> [SOURCE PASSAGE]
□ □ □ □ □ □ □
One thing you can’t help but notice when
winter off-road cycling is all the frozen turds. I guess it’s a matter of
context. I’m sure there are just as many turds on the paths and trails at other
times of the year; turds are just less conspicuous without the white background
of snow. In spring, summer, or fall your typical turd blends in with the
surroundings, neatly camouflaged amid the leaves, dirt, branches, and grass.
But when there’s snow on the ground, a
turd’s got nowhere to hide. Snow is white; turds are brown. That’s the stark truth
of the matter. In winter, you can spot a trail turd at 10 paces, although I
have been known to mistake a branch or piece of bark for a turd. (In fact, I will
sometimes play a little game I call “Twig or Turd” while I ride, wherein I
attempt, from a distance, to identify bits of brown on the trail ahead, on the
basis of shape and splash pattern. I’m getting pretty good at it.) A winter trail
turd looks lonely or sad somehow—it’s such an unadorned statement of the most
basic biology—and strangely curated, as if carefully placed just so on the
ground.
□ □ □ □ □ □ □
> [PROVIDED RECORDS]
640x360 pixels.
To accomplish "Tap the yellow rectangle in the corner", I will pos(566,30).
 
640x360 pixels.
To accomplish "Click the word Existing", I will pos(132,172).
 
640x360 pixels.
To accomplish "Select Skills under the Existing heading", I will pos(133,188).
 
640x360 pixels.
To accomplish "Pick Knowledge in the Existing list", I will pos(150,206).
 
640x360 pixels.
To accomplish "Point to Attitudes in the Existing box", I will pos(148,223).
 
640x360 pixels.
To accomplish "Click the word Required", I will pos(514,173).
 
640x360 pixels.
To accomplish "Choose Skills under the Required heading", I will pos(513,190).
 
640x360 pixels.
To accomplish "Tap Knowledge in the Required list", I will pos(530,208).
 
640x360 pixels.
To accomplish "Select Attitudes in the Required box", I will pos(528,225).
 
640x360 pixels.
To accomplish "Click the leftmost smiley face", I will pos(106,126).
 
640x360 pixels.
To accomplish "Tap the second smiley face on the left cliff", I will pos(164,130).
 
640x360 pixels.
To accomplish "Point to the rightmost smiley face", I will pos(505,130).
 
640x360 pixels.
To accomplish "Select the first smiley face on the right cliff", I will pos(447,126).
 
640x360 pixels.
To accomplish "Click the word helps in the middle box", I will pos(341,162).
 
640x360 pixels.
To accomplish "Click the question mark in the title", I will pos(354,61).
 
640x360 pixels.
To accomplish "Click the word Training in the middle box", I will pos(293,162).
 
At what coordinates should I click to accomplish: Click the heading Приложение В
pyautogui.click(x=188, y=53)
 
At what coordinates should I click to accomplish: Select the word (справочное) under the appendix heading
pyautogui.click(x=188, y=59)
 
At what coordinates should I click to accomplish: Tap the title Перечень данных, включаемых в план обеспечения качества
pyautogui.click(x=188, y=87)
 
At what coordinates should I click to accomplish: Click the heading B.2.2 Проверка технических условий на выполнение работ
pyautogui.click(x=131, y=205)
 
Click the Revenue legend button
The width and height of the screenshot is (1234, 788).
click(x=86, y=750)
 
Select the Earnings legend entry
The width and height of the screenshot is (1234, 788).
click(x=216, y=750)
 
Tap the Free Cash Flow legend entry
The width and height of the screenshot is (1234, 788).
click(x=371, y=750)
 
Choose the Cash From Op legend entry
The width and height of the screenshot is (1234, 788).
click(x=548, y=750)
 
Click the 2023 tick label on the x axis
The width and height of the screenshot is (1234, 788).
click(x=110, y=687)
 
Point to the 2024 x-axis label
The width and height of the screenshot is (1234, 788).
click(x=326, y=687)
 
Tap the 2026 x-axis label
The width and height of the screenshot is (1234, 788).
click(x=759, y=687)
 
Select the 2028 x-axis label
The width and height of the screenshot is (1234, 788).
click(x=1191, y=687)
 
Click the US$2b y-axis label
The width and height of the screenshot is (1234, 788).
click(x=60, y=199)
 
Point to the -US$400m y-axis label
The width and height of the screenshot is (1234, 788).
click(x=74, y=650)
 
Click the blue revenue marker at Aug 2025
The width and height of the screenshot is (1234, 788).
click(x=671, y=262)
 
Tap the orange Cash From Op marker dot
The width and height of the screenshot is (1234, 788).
□ □ □ □ □ □ □
> [TASK INSTRUCTIONS]
Copy out the passage about turds on winter trails in full, word for word. These rows play no part in the work here.

> [ANSWER TO THIS PROBLEM]
One thing you can’t help but notice when
winter off-road cycling is all the frozen turds. I guess it’s a matter of
context. I’m sure there are just as many turds on the paths and trails at other
times of the year; turds are just less conspicuous without the white background
of snow. In spring, summer, or fall your typical turd blends in with the
surroundings, neatly camouflaged amid the leaves, dirt, branches, and grass.
But when there’s snow on the ground, a
turd’s got nowhere to hide. Snow is white; turds are brown. That’s the stark truth
of the matter. In winter, you can spot a trail turd at 10 paces, although I
have been known to mistake a branch or piece of bark for a turd. (In fact, I will
sometimes play a little game I call “Twig or Turd” while I ride, wherein I
attempt, from a distance, to identify bits of brown on the trail ahead, on the
basis of shape and splash pattern. I’m getting pretty good at it.) A winter trail
turd looks lonely or sad somehow—it’s such an unadorned statement of the most
basic biology—and strangely curated, as if carefully placed just so on the
ground.